I'm having trouble understanding the difference between unspecified and undefined behavior.
Then let's start with the definitions of those terms from the Standard:
undefined behavior behavior, upon use of a nonportable or erroneous program construct or of erroneous data, for which this
International Standard imposes no requirements
NOTE Possible undefined behavior ranges from ignoring the situation completely with unpredictable results, to behaving during
translation or program execution in a documented manner characteristic
of the environment (with or without the issuance of a diagnostic
message), to terminating a translation or execution (with the issuance
of a diagnostic message).
EXAMPLE An example of undefined behavior is the behavior on integer overflow.
(C2011, 3.4.3)
unspecified behavior use of an unspecified value, or other behavior where this International Standard provides two or more
possibilities and imposes no further requirements on which is chosen
in any instance
EXAMPLE An example of unspecified behavior is the order in which the
arguments to a function are evaluated.
(C2011, 3.4.4)
You remark that
The doubt arised because sometimes it is argued that things in C are
UB by "default" are only valid you can justify that the construction
is valid.
It is perhaps over-aggrandizing that to call it an argument, as if there were some doubt about its validity. In truth, it reflects explicit language from the standard:
If a ''shall'' or ''shall not'' requirement that appears outside of a
constraint or runtime- constraint is violated, the behavior is
undefined. Undefined behavior is otherwise indicated in this
International Standard by the words ''undefined behavior'' or by the
omission of any explicit definition of behavior. There is no
difference in emphasis among these three; they all describe ''behavior
that is undefined''.
(C2011, 4/2; emphasis added)
When you posit
Assuming none of these rules existed and there are no other rules that
"invalidate" x = x++.
, that doesn't necessarily change anything. In particular, removing the explicit rule that the order of evaluation of the operands is unspecified does not make the order specified. I'd be inclined to argue that the order remains unspecified, but the alternative is that the behavior would be undefined. The primary purpose served by explicitly saying it's unspecified is to sidestep that question.
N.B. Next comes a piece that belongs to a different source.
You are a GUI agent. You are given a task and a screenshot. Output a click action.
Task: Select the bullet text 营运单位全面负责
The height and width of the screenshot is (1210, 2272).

The rule explicitly declaring UB when an object is modified twice between sequence points is a little less clear, but falls in the same boat. One could argue that the standard still did not define behavior for your example case, leaving it undefined. I think that's a bit more of a stretch, but that's exactly why it is useful to have an explicit rule, one way or the other. It would be possible to define behavior for your case -- Java does, for example -- but C chooses not to do, for a variety of technical and historical reasons.
The value of x would then be unspecified, right?
That's not entirely clear.
Please understand, too, that the various provisions of the standard for the most part do not stand alone. They are designed to work together, as a (mostly) coherent whole. Removing or altering random provisions has considerable risk of producing inconsistencies or gaps, leaving it difficult to reason about the result.